Work request:
Every entry below needs to be printed again exactly, with its pictures left out.

Supplied records:
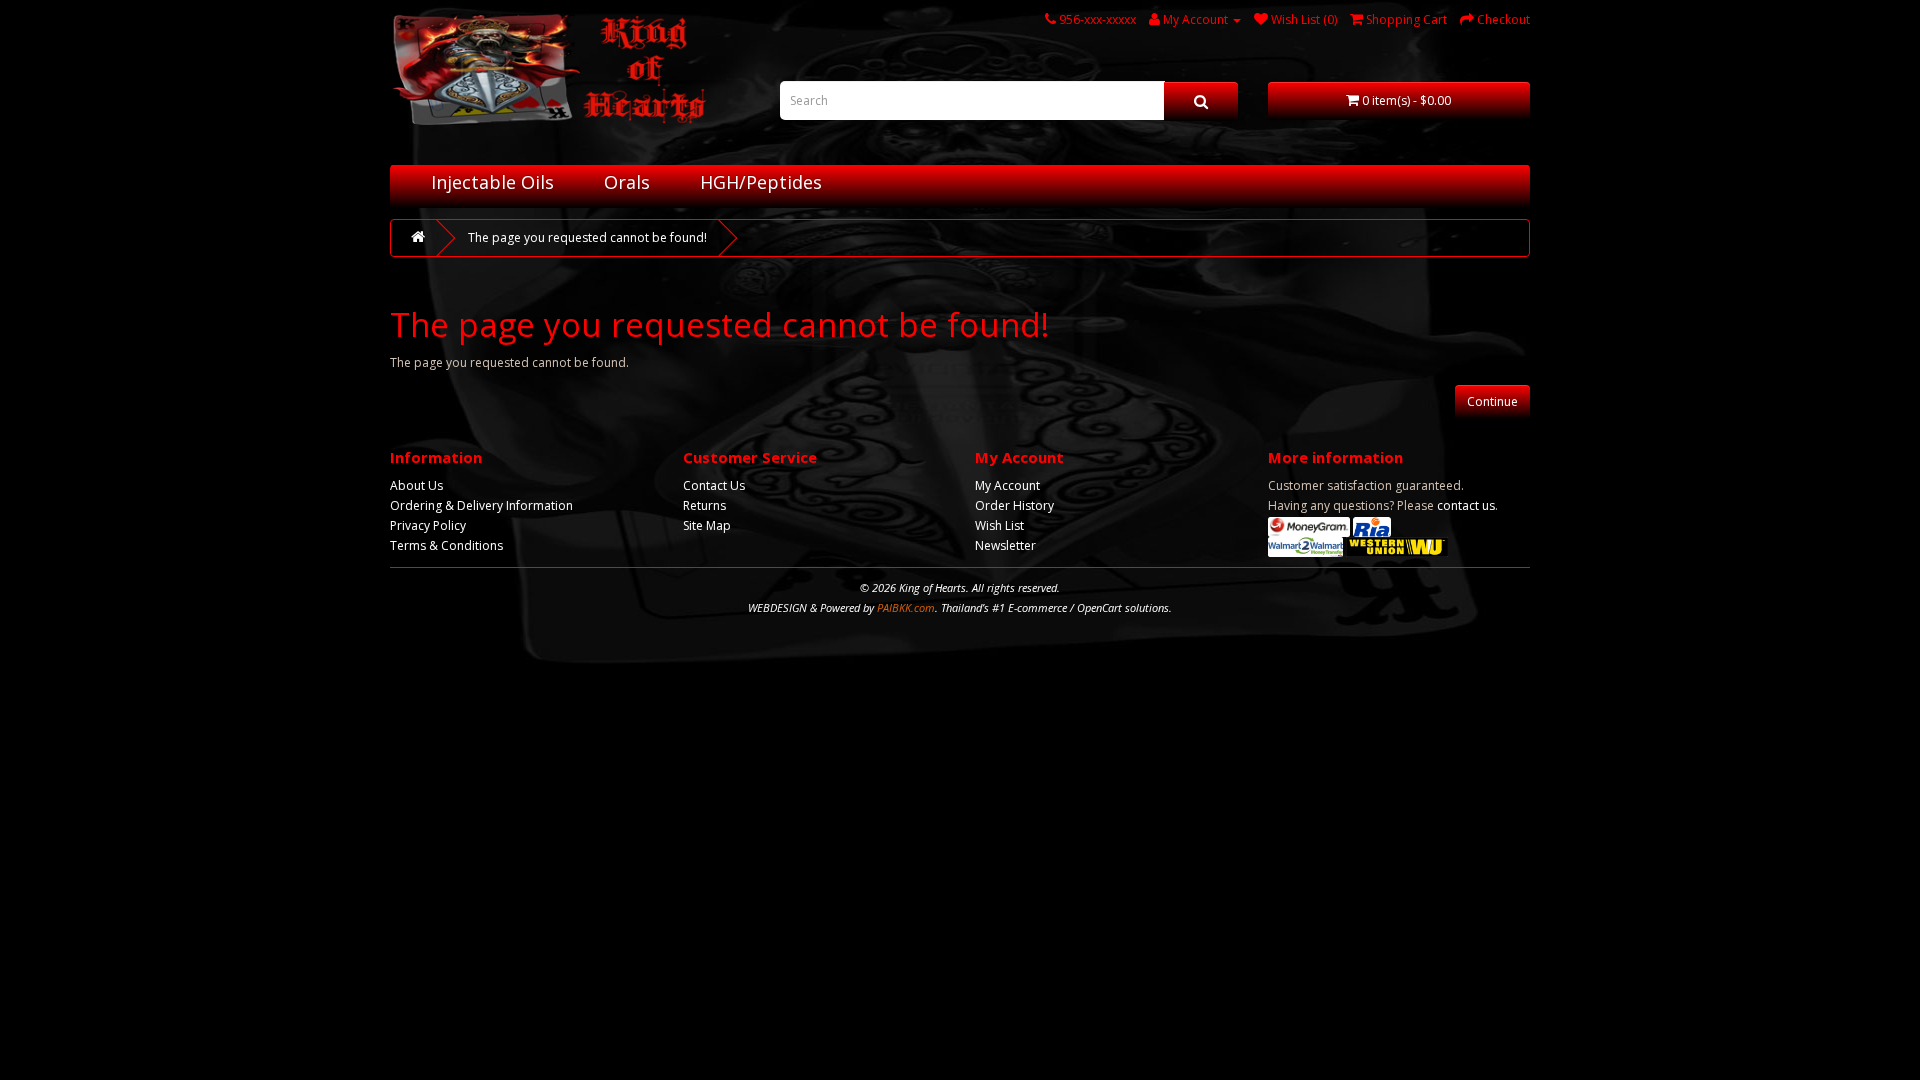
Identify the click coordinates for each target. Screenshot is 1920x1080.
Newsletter (1005, 545)
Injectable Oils (492, 182)
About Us (416, 485)
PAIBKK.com (906, 607)
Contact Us (714, 485)
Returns (704, 505)
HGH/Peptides (761, 182)
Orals (627, 182)
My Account (1007, 485)
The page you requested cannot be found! (587, 237)
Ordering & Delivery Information (481, 505)
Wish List (999, 525)
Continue (1492, 401)
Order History (1014, 505)
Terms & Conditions (446, 545)
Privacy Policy (428, 525)
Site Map (707, 525)
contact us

Exercise solution:
Identify the click coordinates for each target. Screenshot is 1920x1080.
Newsletter (1005, 545)
Injectable Oils (492, 182)
About Us (416, 485)
PAIBKK.com (906, 607)
Contact Us (714, 485)
Returns (704, 505)
HGH/Peptides (761, 182)
Orals (627, 182)
My Account (1007, 485)
The page you requested cannot be found! (587, 237)
Ordering & Delivery Information (481, 505)
Wish List (999, 525)
Continue (1492, 401)
Order History (1014, 505)
Terms & Conditions (446, 545)
Privacy Policy (428, 525)
Site Map (707, 525)
contact us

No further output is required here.